NANT is a group of 14 North American pediatric cancer centers with expertise in neuroblastoma who perform early (phase I and II) clinical trials based on laboratory data that demonstrates specific activity against neuroblastoma. NANT Trials are focused on patients with relapsed or refractory neuroblastoma after standard therapy fails. Established in 2000, NANT’s approach is to use laboratory models to identify novel agents that both target the cancer cells and their surrounding environment of normal cells that support tumor growth.
How does NANT work?
NANT brings together a multidisciplinary team of more than 75 laboratory and clinical scientists with complementary expertise in genetics, biology, immunology, pathology, biostatistics, clinical investigations, and imaging all with a single focus on finding better treatments for children with high-risk neuroblastoma. Since its beginning, NANT has treated more than 600 children with neuroblastoma in multiple clinical trials.
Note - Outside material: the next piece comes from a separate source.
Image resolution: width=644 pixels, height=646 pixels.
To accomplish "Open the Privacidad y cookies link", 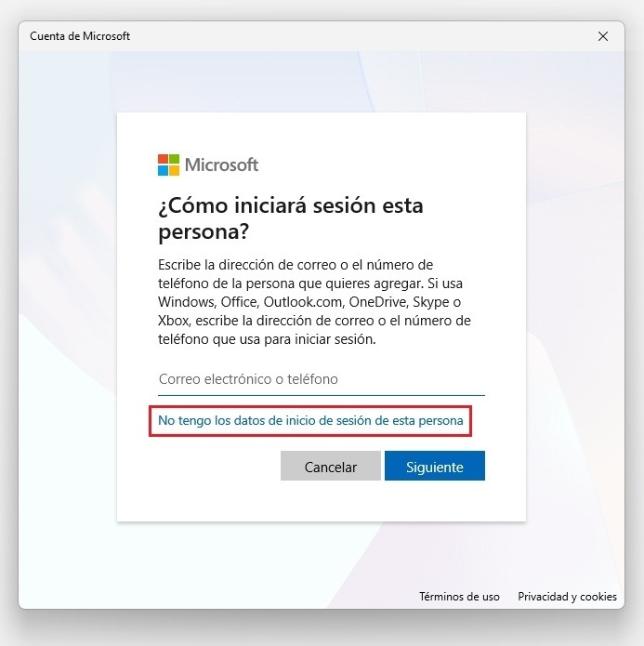I will 567,597.
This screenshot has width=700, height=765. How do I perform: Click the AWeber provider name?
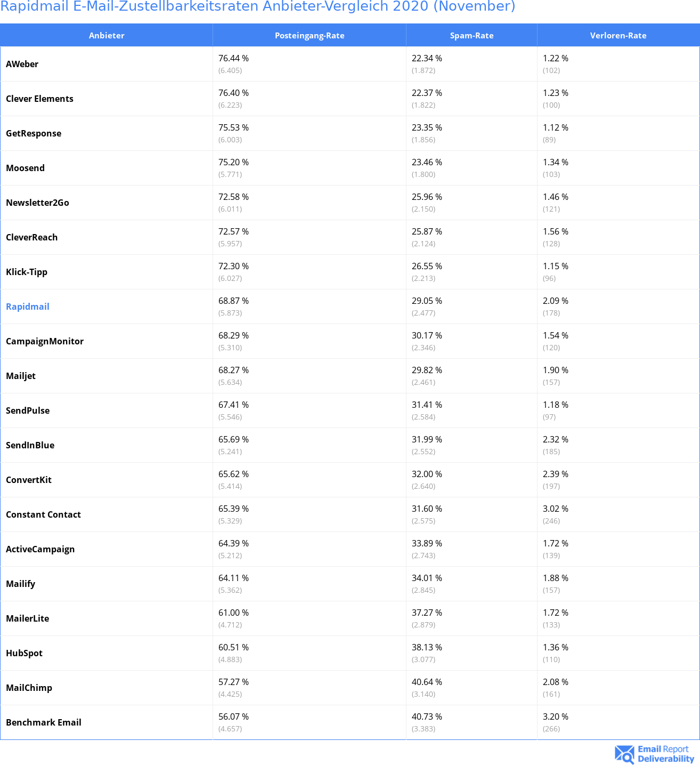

NANT expertise includes detailed pharmacokinetics, biologic correlates, and administration of complex therapies to establish feasibility and safety. NANT investigators have a proven record of moving innovative approaches into standard frontline therapy for high-risk neuroblastoma. Our NANT Biology study established a valuable repository for relapsed and refractory tumor tissue, BM tumor cells, blood, and radiology images. This unique resource is available to the larger NB research community.
NANT closely interacts and collaborates with the COG. NANT provides data to COG that is critical to provide the rationale and safety information for COG to conduct larger Phase II and III randomized trials that will confirm if these novel therapies can improve patient outcome. NANT has a strong track record of transferring knowledge to COG both for therapeutic and biomarker studies.
A NANT Parent Advisory Committee provides parent input during the development of NANT clinical trials. The Committee includes parent coordinators for education, public website, fundraising, and coordination of local parent representatives at each NANT site.
NANT has created a "Guest Membership" designation to encourage collaboration with non-NANT investigators with innovative ideas for neuroblastoma therapy and with special expertise. Special members may participate as individual investigators, or if their institution has Phase I capabilities, also enter patients in that selected trial.